Excerpted passage
PC Mag reports that, in 2011, Facebook welcomed 21-year-old George Hotz onto its development team. Why did this make the news? Prior to being hired by Facebook, Hotz had been involved in a months-long court battle against Sony because he had hacked into the company’s Playstation 3 platform.
Hotz’s case is far from an exceptional occurrence. The same article from PC Mag listed other black hat hackers whose unlawful exploits landed them jobs at top companies. Why do so many large business turn toward hackers to help them create better, more secure products?
Hackers Have a High Level of Knowledge
Writing for CSO Online, one expert commented, “The rationale for hiring criminal hackers is based on the thinking that, ‘It takes a thief to catch a thief’.” Some formerly criminal hackers, such as Kevin Mitnick, who served five years in prison for criminal hacking, have started their own legitimate cybersecurity consulting firms. Indeed, the knowledge that hackers gain through their exploits might furnish them with knowledge they could not gain through more traditional avenues of education.
Black Hat Isn’t the Only Hat
Black hat hackers are not the only ones who find jobs via their hacking skills. According to Eric Geier, writing for PCWorld, government and business organizations are now hiring ethical hackers, also known as white hat hackers, to prevent data theft.
CBS News reported on the hacker hiring phenomenon, bringing out the example of a firm called Bugcrowd, which helps companies connect with hackers. The hackers dig through the systems of major businesses, such as Pinterest and Western Union, and receive payments when they find flaws in those companies’ security measures. The CBS article mentioned other major companies, including Square and Google, that also enlist professional hackers’ help.
Even Apple, whose products are famous for their resistance to viruses, has hired hackers. The company hired the hackers who created the first virus to affect MacBooks, according to a report from Business Insider.
Will it Always Be Necessary for Companies to Hire Hackers?
White hat and gray hat hackers might always have a place within companies, but what about black hat hackers? An article from Tech Target stated that many companies are struggling to find qualified cybersecurity professionals, in part because many job applicants do not have the necessary experience to perform well on the job. Some companies are filling open positions by sponsoring H-1B workers from other countries.
It seems the shortage of cybersecurity experts might make it necessary for companies to continue to hire hackers — regardless of what hat they wear — for the foreseeable future. However, universities might soon provide the employees that companies are so desperate to hire. At Maryville University, our bachelor’s programs in cybersecurity focus on things such as general cybersecurity, offensive cybersecurity, and defensive cybersecurity.
Hackers might not be the cybersecurity force of the future, but they certainly play a role in its present.

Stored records
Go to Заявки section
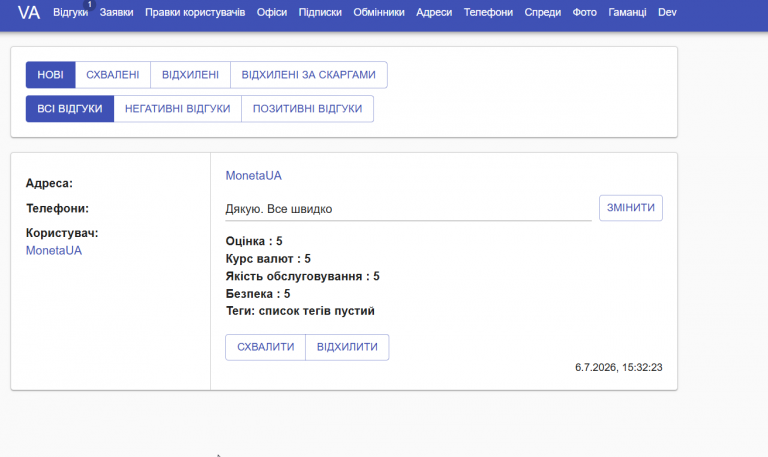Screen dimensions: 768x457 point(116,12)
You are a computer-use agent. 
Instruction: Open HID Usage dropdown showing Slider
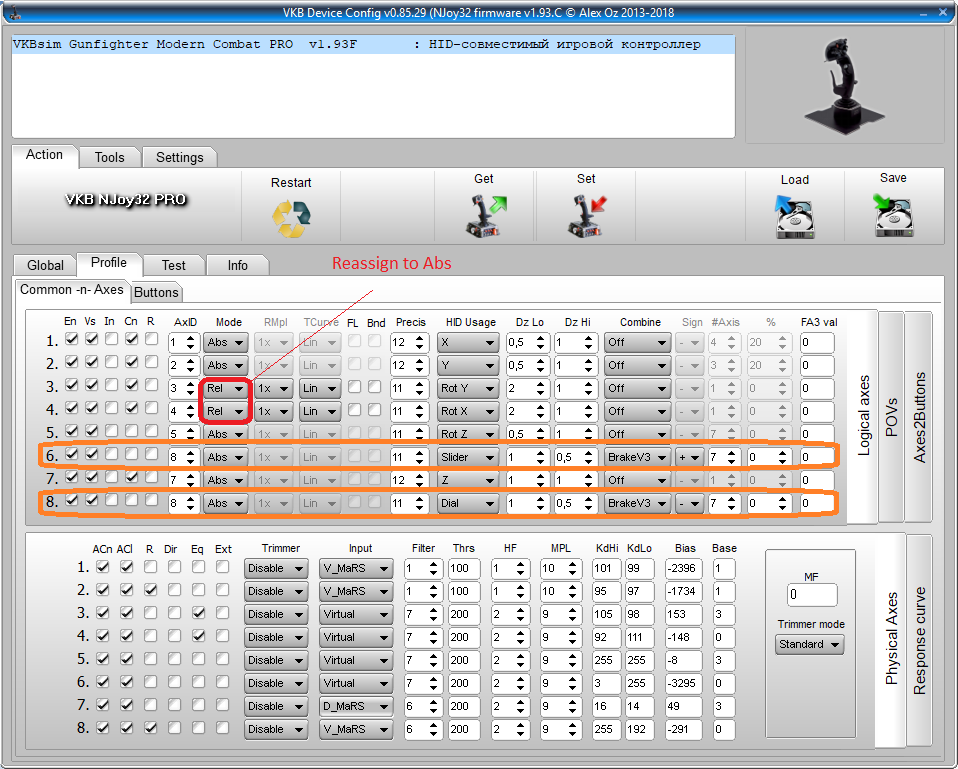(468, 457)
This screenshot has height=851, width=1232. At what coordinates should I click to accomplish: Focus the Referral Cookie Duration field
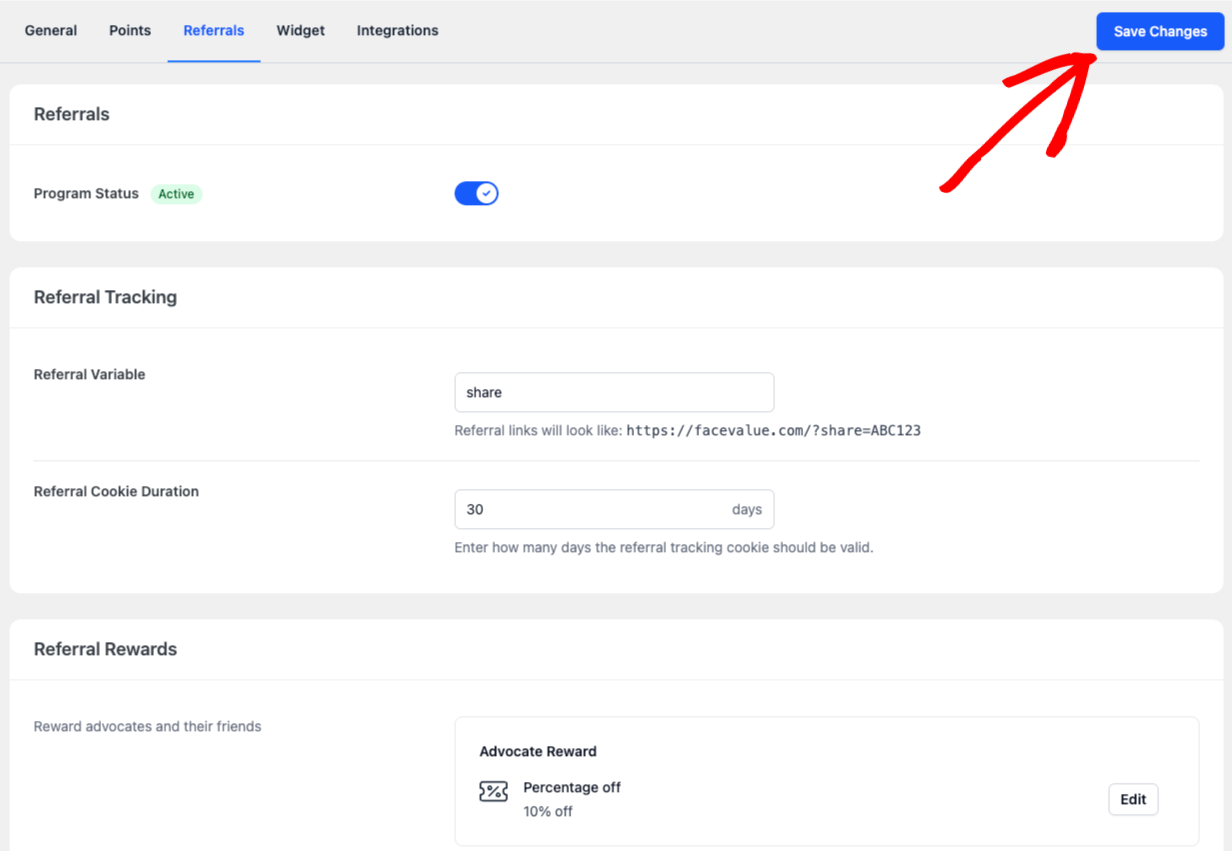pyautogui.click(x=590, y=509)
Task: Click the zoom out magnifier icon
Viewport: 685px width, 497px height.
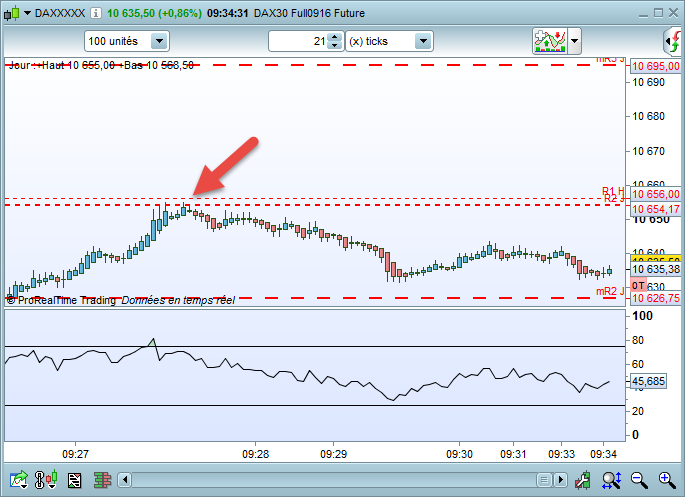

Problem statement
Answer these questions about the article on companies hiring hackers, numbering each answer to match its question:
1. Whose platform did George Hotz hack before Facebook hired him?
2. How many years did Kevin Mitnick serve in prison for criminal hacking?
3. According to CBS News, what firm helps companies connect with hackers?

Response
1. Sony's Playstation 3 platform
2. Five years
3. Bugcrowd